The field had to wait out a 2-hour delay for the fog to lift and once it was time to take off, Rojas started to get himself geared up for the run to the canal. That was when pal Kelly Jordon caught his attention as they idled out.

“Jordon and I hung around back then and he was always bragging about how fast his boat was,” Rojas said. “We get the call to get ready to go and I’m chomping at the bit and get into position and I see KJ up ahead and he says, ‘C’mon, let’s race to the island.’ I told him I didn’t want to race, but then he takes off and looks back at me.

“I figured what the hell. There were two paths I could take. I could go through the grass where all the coots were or take the boat lanes. Desperate times called for desperate measure so I told my co-angler to cover up – we were going through the grass.”

Before long, coots were bouncing off Rojas’ windshield, trolling motor and getting stuck in his net.
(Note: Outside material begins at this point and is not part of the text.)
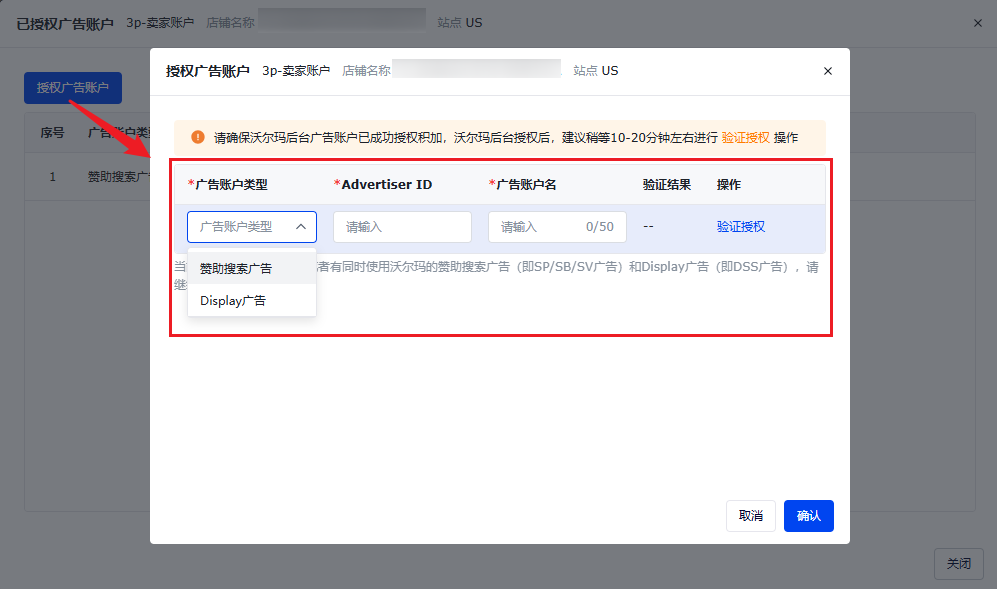Collapse the 广告账户类型 dropdown chevron
Image resolution: width=997 pixels, height=589 pixels.
point(301,226)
He headed straight to the island, much to the chagrin of Jordon, who shook his fist in anger from a distance after choosing a different route.

Once the excitement of take off was over, Rojas made his way to the mouth of the bay where the canal was located. It was still pretty foggy and he couldn’t see much on shore to know he was in the right area.

“We had no power steering and I was barely on pad and I’m jerking the wheel so I don’t go in a circle,” he said. “I’m going along hoping this is the right way. I see a wake up ahead so I slow down and there is Rick Lillegard. I had to decide if I should stop or keep going.”

He opted to continue past Lillegard – he knew he’d made the right turn and was near the canal.

“I could see nothing but a sheet of water in front of me,” he said. “I was looking for a wall of tulles and I had to decide whether to turn right or left. Then I saw the pole near the entrance of the canal.”

Lizard Lips

Rojas shut his big motor off about 75 feet from where he remembered being the day before. He started looking for the rock he’d placed on shore. He discarded the dead coot that was stuck in his net and told Wilmer to be ready.

“I pull up to the pads and I flip the same (watermelon-purple) worm that she ate the day before,” he said. “She goes right to it. I know this because all of the pads shook. That’s what is so cool about big fish – they’re not smooth. They lumber.”

He went to lift his bait and the fish raced after it and boiled on it, but still didn’t eat it. Rojas was just waiting for that “tick.”

“I threw back in again and I go to pull it out and she did it again,” he said.

Just then, Lillegard idled past and Rojas decided to make a bait change, ditching the worm for a 4 1/2-inch white lizard that friend Mark Pack, the man behind Lake Fork Tackle, had poured in his garage.

“I tied on that lizard, basically so I could see it,” Rojas said. “I’ll never forget throwing it in there. I could see the legs, but then when it went down, it turned black because the fish was so big.”

A couple seconds later, the lizard was in the fish’s mouth.

“She ate the whole thing,” Rojas exclaimed. “I reared back and all hell breaks loose. The fight lasted maybe 5 or 6 seconds and as soon as I pulled up, she was in the net.”

The fished weighed 10-12 and Rojas caught her on his third flip of the tournament. While Rojas was celebrating his catch with Wilmer, Lillegard was close by and he’d already caught a couple 9-pounders near where Rojas had found a trio of them the day before.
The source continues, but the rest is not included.